→ **AIM A**
Convert the entries from the line containing "Point to the number 2 on the map" down to the line containing "tap(81, 168)", both included, into a Markdown table with the columns Row and Entry line. Number each line in Row, skip blank lines, and omit the pictures.

→ **READING PASSAGE**

▬▬▬▬▬▬

Website change detection

I have used https://www.changedetection.com/ for a while. But it has always annoyed me that they don't send me the actual diff when they send me a change notification, just a link to a status page. So here is a simple self hosted version, written in Python, using a headless Chrome (to ensure we render JavaScript content). You specify URLs and the divs' id/class in the file - internal state is tracked in some plain text files - and voilà.

This way you can track changes to local restaurant's weekly menu, slow moving government cases, job listings or privacy policies that your providers chooses to change whenever they feel like it.

You can download both selenium and BeautifulSoup from pip. You will also need to download ChromeDriver.

change_detection.py

#!/usr/bin/python3

from bs4 import BeautifulSoup
from selenium import webdriver
from selenium.webdriver.chrome.options import Options
import difflib
import hashlib
import os

state_directory = "/tmp/"

pages = [
    ("https://stortinget.no/no/Stottemeny/Stilling-ledig/", ".jobbnorge-joblist-table"),
    ("https://stortinget.no/no/Saker-og-publikasjoner/Sporsmal/Skriftlige-sporsmal-og-svar/Skriftlig-sporsmal/?qid=74380", "#main-content"),
    ("https://www.smalhans.no/matogvin", '.menu-block'),
    ("https://www.digitalocean.com/legal/privacy-policy/", ".www-Section")
]

chrome_options = Options()
chrome_options.add_argument("--headless")
chrome_driver = "/path/to/chromedriver"

def get_element_from_url(url, selector):
    driver = webdriver.Chrome(
        chrome_options=chrome_options, executable_path=chrome_driver
    )
    driver.get(url)
    html = driver.execute_script("return document.body.innerHTML")
    soup = BeautifulSoup(html)
    selected = soup.select(selector)
    if not selected:
        print("Selector {} not found at {}".format(selector, url))
        return None
    if len(selected) > 1:
        print("Found multiple items with selector {} at {}. Selecting first.".format(selector, url))

    return selected[0].prettify()

for url, selector in pages:
    identifier = hashlib.md5((url+selector).encode('utf-8')).hexdigest()

▬▬▬▬▬▬

→ **PROVIDED MATERIAL**
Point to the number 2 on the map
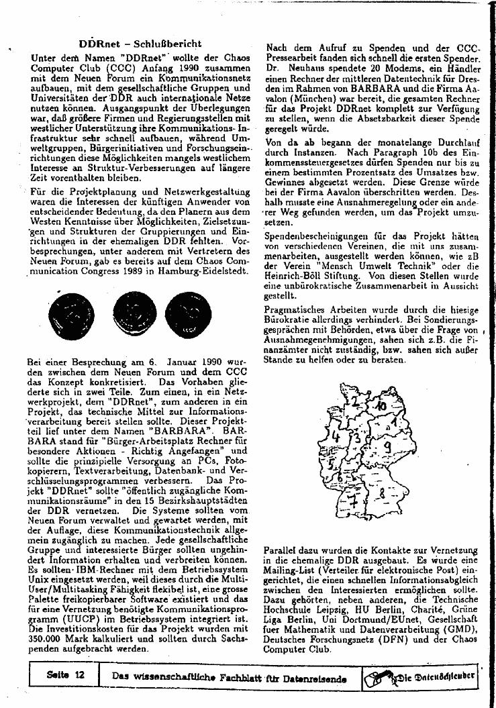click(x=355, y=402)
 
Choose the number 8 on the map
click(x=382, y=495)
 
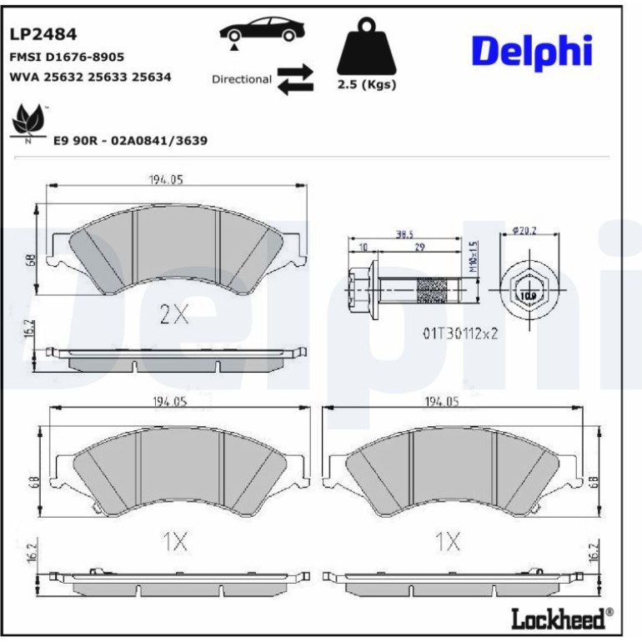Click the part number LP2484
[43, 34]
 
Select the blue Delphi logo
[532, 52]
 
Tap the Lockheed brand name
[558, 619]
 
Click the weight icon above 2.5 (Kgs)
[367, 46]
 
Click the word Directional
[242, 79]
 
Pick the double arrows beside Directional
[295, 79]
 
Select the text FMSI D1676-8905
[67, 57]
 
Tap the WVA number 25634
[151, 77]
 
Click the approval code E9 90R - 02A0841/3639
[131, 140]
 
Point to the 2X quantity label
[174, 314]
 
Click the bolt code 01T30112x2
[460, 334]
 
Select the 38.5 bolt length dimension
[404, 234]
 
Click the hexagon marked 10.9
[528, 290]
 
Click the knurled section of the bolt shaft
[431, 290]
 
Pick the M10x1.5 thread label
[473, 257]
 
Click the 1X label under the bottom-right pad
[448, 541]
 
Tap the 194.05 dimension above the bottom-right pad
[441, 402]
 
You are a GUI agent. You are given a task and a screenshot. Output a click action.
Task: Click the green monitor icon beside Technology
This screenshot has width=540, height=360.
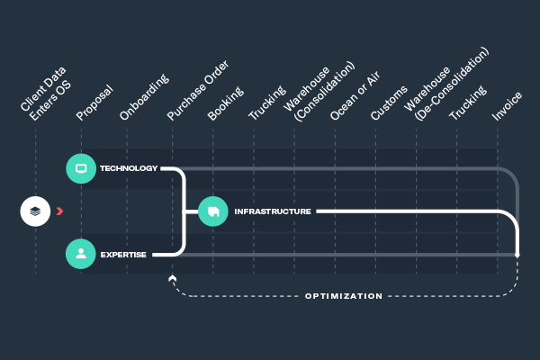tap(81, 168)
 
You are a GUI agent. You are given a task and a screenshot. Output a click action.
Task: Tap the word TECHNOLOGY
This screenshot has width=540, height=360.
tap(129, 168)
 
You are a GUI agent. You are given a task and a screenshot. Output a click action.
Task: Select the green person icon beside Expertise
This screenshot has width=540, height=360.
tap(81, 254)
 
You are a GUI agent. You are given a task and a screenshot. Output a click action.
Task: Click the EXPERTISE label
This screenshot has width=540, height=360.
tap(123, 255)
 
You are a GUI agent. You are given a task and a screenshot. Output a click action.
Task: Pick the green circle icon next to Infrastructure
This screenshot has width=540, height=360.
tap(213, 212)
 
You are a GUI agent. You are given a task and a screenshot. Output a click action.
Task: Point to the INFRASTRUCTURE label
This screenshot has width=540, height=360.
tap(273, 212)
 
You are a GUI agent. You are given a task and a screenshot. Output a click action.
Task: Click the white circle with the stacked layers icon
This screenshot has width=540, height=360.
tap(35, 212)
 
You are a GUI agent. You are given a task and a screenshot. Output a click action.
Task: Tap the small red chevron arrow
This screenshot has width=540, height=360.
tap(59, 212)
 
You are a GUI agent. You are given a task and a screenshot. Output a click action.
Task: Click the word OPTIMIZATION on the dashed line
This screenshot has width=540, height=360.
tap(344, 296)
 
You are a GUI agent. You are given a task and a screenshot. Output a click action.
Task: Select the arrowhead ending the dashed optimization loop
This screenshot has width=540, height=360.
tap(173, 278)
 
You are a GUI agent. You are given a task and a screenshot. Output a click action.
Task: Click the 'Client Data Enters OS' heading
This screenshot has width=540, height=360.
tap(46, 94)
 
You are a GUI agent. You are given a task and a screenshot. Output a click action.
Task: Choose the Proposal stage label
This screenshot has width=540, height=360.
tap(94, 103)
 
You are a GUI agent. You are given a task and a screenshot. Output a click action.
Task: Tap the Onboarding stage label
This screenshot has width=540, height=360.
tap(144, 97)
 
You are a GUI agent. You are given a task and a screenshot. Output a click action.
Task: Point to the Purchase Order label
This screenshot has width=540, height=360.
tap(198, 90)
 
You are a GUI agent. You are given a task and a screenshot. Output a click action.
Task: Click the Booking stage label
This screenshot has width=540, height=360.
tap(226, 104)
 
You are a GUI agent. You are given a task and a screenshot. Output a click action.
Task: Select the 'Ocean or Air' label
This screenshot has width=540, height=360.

▬▬▬▬▬▬

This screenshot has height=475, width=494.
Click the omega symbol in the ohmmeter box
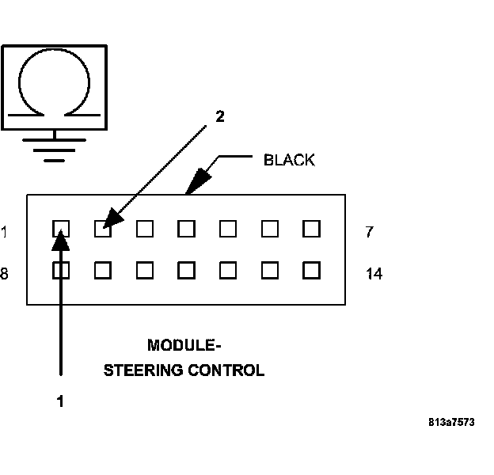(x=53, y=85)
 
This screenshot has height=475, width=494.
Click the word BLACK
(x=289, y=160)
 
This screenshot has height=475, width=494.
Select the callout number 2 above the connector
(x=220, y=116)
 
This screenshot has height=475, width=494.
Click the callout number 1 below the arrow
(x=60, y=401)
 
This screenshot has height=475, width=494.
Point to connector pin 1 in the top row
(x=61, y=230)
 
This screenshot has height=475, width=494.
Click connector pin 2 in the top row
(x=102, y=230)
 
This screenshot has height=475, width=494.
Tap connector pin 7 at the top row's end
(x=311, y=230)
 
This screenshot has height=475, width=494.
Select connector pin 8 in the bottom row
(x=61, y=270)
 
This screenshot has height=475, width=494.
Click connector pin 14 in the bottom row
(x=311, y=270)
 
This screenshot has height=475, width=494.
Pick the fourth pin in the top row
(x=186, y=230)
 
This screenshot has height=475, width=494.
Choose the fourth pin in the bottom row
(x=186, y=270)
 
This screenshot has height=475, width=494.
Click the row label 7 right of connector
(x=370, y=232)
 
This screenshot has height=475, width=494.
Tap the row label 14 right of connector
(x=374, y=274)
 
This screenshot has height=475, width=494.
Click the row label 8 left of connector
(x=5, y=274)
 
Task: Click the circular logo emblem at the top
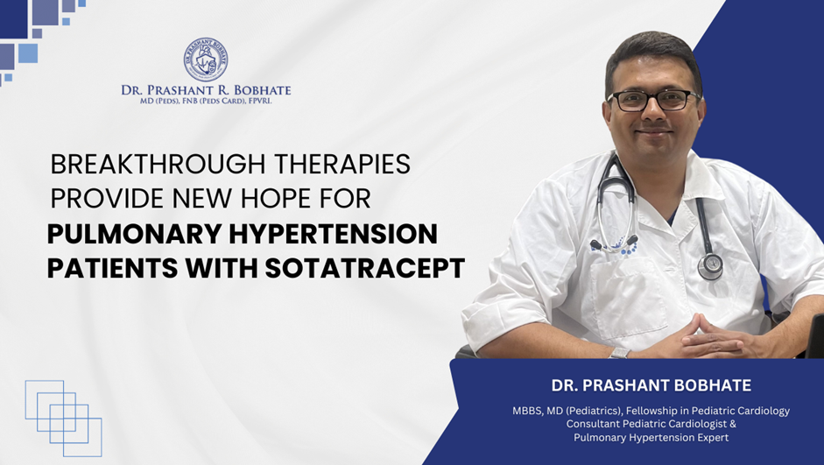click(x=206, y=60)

▬▬▬▬▬▬

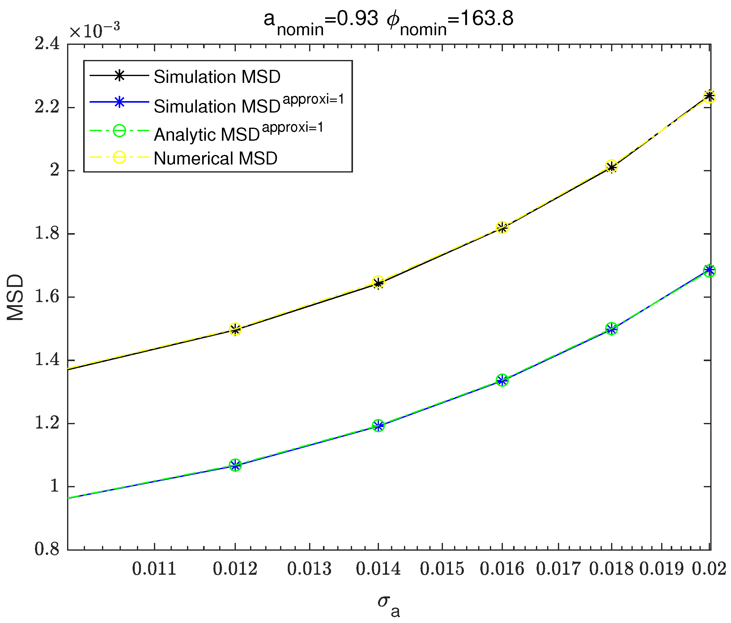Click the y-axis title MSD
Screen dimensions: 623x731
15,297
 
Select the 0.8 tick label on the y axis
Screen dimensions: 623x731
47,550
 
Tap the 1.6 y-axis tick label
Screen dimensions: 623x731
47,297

▬▬▬▬▬▬

→ **AIM B**
Answer these questions about the change detection write-up:
(i) What does changedetection.com send in its change notifications in place of the actual diff?
(ii) Besides selenium and BeautifulSoup, what must be downloaded?
(iii) Which selector is paired with the smalhans.no URL?

→ **PROBLEM SOLUTION A**
| Row | Entry line |
|---|---|
| 1 | Point to the number 2 on the map |
| 2 | click(x=355, y=402) |
| 3 | Choose the number 8 on the map |
| 4 | click(x=382, y=495) |
| 5 | Click the part number LP2484 |
| 6 | [43, 34] |
| 7 | Select the blue Delphi logo |
| 8 | [532, 52] |
| 9 | Tap the Lockheed brand name |
| 10 | [558, 619] |
| 11 | Click the weight icon above 2.5 (Kgs) |
| 12 | [367, 46] |
| 13 | Click the word Directional |
| 14 | [242, 79] |
| 15 | Pick the double arrows beside Directional |
| 16 | [295, 79] |
| 17 | Select the text FMSI D1676-8905 |
| 18 | [67, 57] |
| 19 | Tap the WVA number 25634 |
| 20 | [151, 77] |
| 21 | Click the approval code E9 90R - 02A0841/3639 |
| 22 | [131, 140] |
| 23 | Point to the 2X quantity label |
| 24 | [174, 314] |
| 25 | Click the bolt code 01T30112x2 |
| 26 | [460, 334] |
| 27 | Select the 38.5 bolt length dimension |
| 28 | [404, 234] |
| 29 | Click the hexagon marked 10.9 |
| 30 | [528, 290] |
| 31 | Click the knurled section of the bolt shaft |
| 32 | [431, 290] |
| 33 | Pick the M10x1.5 thread label |
| 34 | [473, 257] |
| 35 | Click the 1X label under the bottom-right pad |
| 36 | [448, 541] |
| 37 | Tap the 194.05 dimension above the bottom-right pad |
| 38 | [441, 402] |
| 39 | You are a GUI agent. You are given a task and a screenshot. Output a click action. |
| 40 | Task: Click the green monitor icon beside Technology |
| 41 | This screenshot has width=540, height=360. |
| 42 | tap(81, 168) |

→ **PROBLEM SOLUTION B**
(i) A link to a status page.
(ii) ChromeDriver.
(iii) .menu-block